Debra Lee Baldwin - Southwest
- Category: Expert Bios
Sub-Region: Southern California Coastal, Inland
Please tell us briefly about your favorite cause/business/product in which you are involved that you would like to share with the general public and why.
My desire is to awaken public awareness to the beauty and practicality of gardening with succulents. My two books are Designing with Succulents (2007) and Succulent Container Gardens (2010) both from Timber Press. Release. I also offer a Plant Palette CD through my website; it offers photos (all different from those in the book) of the best succulents for residential landscapes and containers, each labeled with their botanical and common name if available.
Where can members get more of your advice?
Visit my websites, read my books and blog, follow me on Facebook and Twitter (@DebraLBaldwin). Meet me in person when I give a presentation in your area.
Briefly describe the climate where you garden now (climate zone, state, area) and any other areas where you have gardened in the past.
My garden is in Escondido, CA, USDA Zone 9, Sunset Zone 21.
How long have you been gardening?
What triggered your interest?
Moving into a home with a 1/2 acre garden that needed a lot of work. It was a hobby at first, and then I decided to combine work and pleasure (I already was a writer, specializing in home-related topics).
What is your specialty, expertise or claim to fame?
My books, primarily. My niche is succulent plants and using them to create beautiful gardens and container compositions.
Debra's Book Recommendations
Debra's Favorite Websites
The Cactus Mall
What formal education do you have?
BA, English Literature
What formal horticultural training do you have?
I've interviewed experts and done extensive research on every topic I've written about, and have learned from hand's-on experience.
What is your favorite garden or plant-related topic? Tell us a little about them.
Succulents, because no other plants have such dynamic, architectural shapes, nor are so well suited to drought-prone regions.
What is your biggest gardening pet peeve? Tell us about it.
I'll never forget what Christopher Lloyd observed to me when he visited San Diego: "It's remarkable how little you do with what you've got." He was referring to the boring sameness of front yard landscapes, with tightly pruned shrubs, lawns and flowerbeds. Here in Southern California, we can grow anything from tropicals to desert plants...yet we blandly follow an East Coast aesthetic.
How much time per week do you spend gardening?
Three or four hours. I used to spend around 20, but the demands of my schedule are such that I've cut back.
How much time per week do you spend working at the business of gardening, such as consulting, reading, writing or talking about your gardening subject?
I work full time doing just that.
What gardening or horticultural clubs, societies, or organizations (or any other interest) do you belong to?
San Diego Horticultural Society, Garden Writers Association, Cactus & Succulent Society of America, San Diego Press Club
What other biographical information would you like to share?
I'm grateful to my husband Jeff, a systems analyst who provides an environment with endless creative opportunities, and invaluable technical support.

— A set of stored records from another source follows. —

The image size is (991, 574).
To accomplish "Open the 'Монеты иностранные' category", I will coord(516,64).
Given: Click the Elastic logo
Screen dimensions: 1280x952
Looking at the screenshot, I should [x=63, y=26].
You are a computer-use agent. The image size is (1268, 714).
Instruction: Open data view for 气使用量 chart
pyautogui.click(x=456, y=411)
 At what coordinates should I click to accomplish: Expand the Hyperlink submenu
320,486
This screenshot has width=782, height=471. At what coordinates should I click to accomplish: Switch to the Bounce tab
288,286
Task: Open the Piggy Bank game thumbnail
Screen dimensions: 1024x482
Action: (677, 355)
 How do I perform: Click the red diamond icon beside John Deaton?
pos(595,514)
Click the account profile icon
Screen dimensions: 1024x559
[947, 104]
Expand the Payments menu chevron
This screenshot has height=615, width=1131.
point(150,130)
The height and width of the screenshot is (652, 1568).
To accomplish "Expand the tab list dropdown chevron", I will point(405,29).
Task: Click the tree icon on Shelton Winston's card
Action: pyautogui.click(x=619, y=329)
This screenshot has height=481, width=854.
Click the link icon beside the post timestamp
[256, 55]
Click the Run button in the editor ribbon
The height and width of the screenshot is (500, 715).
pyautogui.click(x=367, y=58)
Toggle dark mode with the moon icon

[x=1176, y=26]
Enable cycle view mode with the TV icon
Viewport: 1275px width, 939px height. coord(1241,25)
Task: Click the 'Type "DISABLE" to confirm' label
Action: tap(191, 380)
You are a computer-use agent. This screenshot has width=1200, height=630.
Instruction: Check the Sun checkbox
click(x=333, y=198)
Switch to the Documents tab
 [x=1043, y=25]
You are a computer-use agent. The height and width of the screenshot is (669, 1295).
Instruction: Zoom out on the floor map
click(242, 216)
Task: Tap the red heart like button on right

What do you like most about gardening?
The creative process of deciding what to plant where.
What do you dislike most about gardening?
The tedious stuff, like pulling weeds.
What individual has influenced your gardening interest the most? How?
Patrick Anderson, a Huntington Botanical Gardens volunteer who created a world-class succulent garden in Fallbrook, CA. When I interviewed him for the San Diego Union-Tribune in 1999, he opened my eyes to the landscape potential of succulents. Patrick since has advised me countless times -- and graciously helped with my books.
What is your favorite place or activity in the garden?
In spring, I invite friends to come and bring a vase. We walk through the garden and pick whichever flowers they like best, to take home. (I grow many roses and perennials in addition to succulents.) This is especially fun to do with children. It's an experience they remember, and I hope someday will inspire them to have their own gardens.
What is your favorite time in the garden?
Late in the day, in summer, when it cools off just right.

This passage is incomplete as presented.